━━ Data supplied

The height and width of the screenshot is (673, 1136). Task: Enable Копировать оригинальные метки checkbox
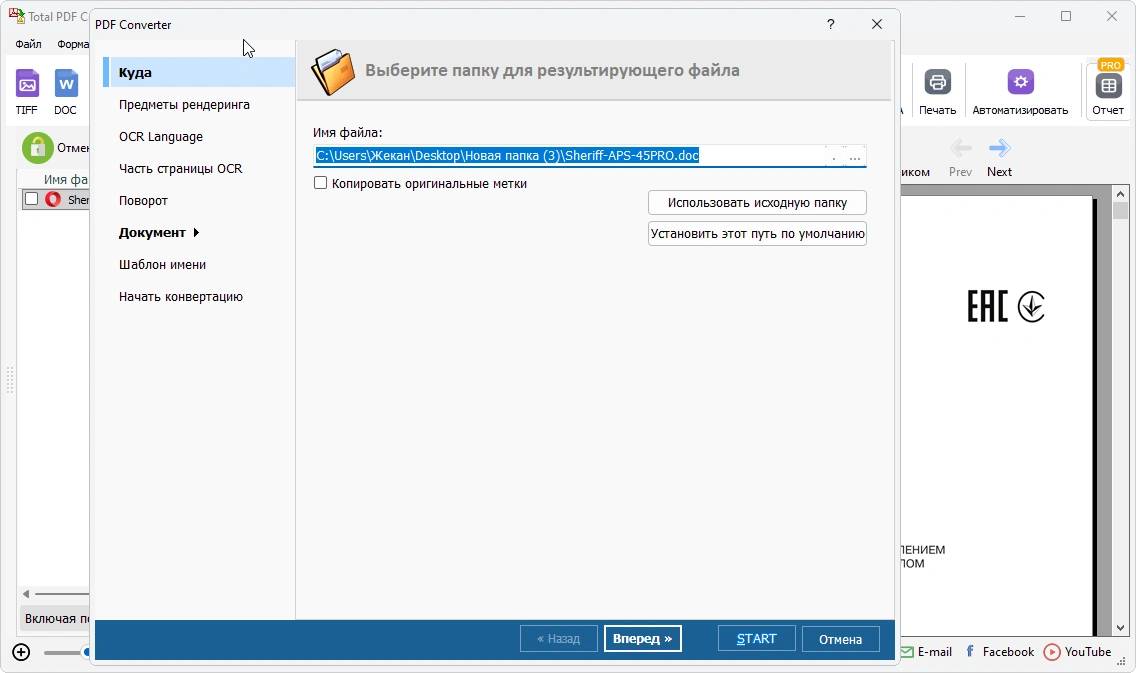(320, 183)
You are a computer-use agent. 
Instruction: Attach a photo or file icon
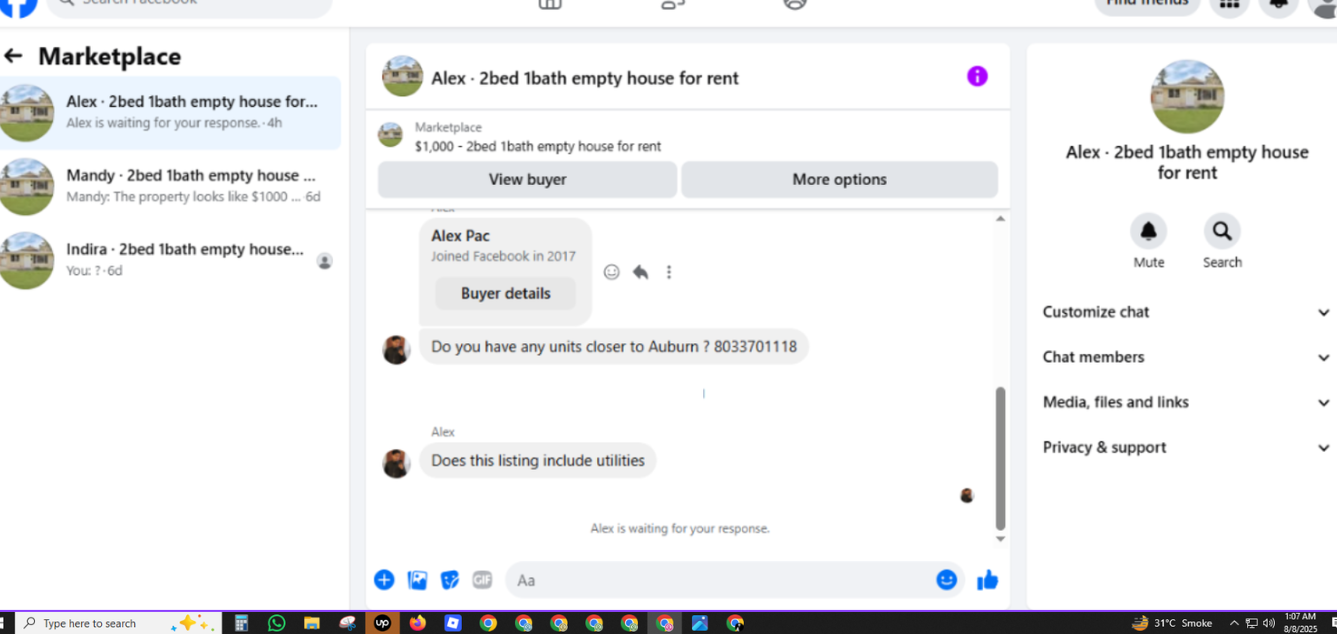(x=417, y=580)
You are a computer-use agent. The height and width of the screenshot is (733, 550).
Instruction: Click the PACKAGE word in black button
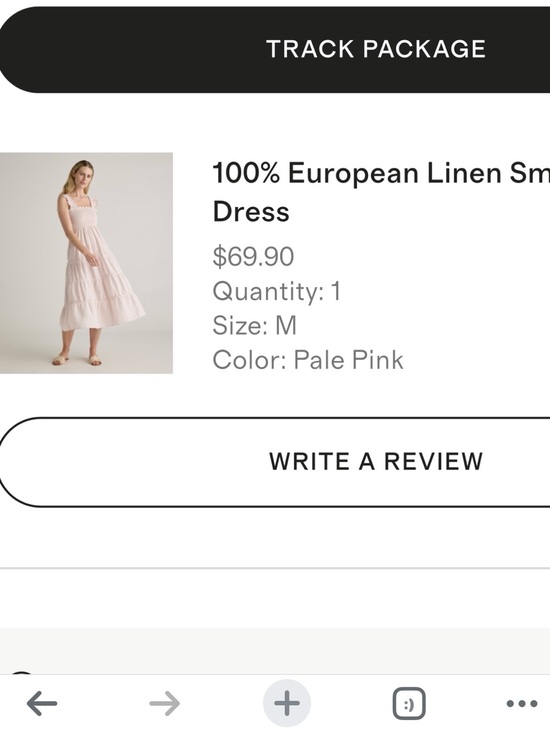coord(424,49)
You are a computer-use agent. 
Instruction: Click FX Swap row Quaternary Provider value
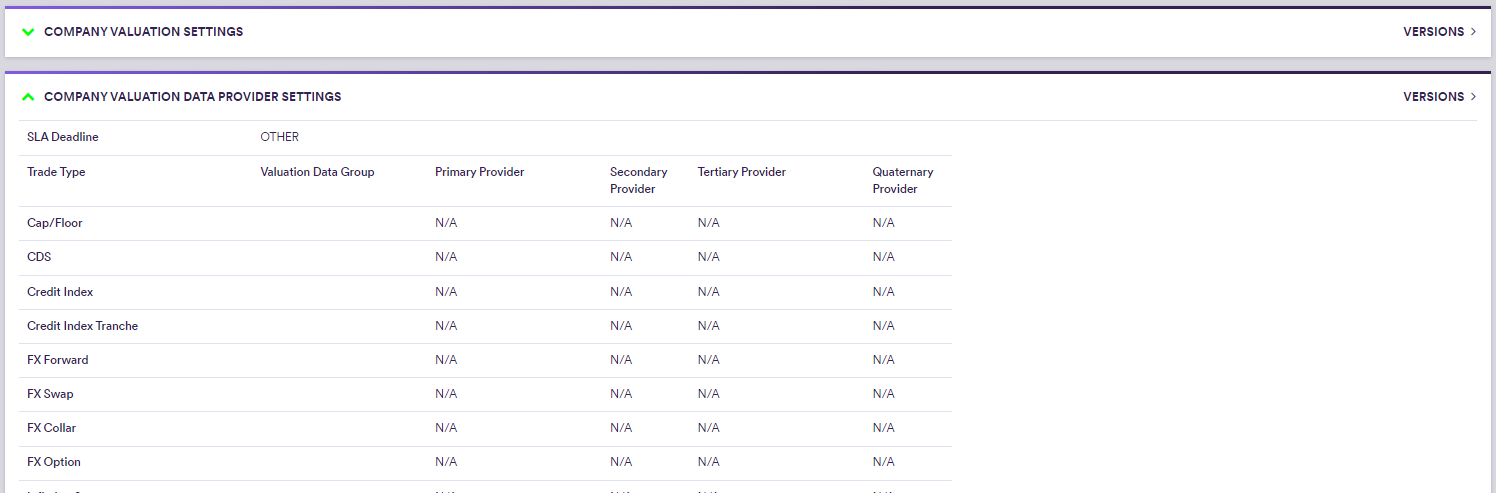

━━━━

Assignment
Pictures are not part of the copy; transcribe the rest of the data verbatim.

Output of the task
The height and width of the screenshot is (673, 1136). Task: Enable Копировать оригинальные метки checkbox
(320, 183)
You are a computer-use agent. 
Instruction: Attach a photo or file icon
(x=417, y=580)
You are a computer-use agent. The height and width of the screenshot is (733, 550).
Instruction: Click the PACKAGE word in black button
coord(424,49)
You are a computer-use agent. 
Instruction: Click FX Swap row Quaternary Provider value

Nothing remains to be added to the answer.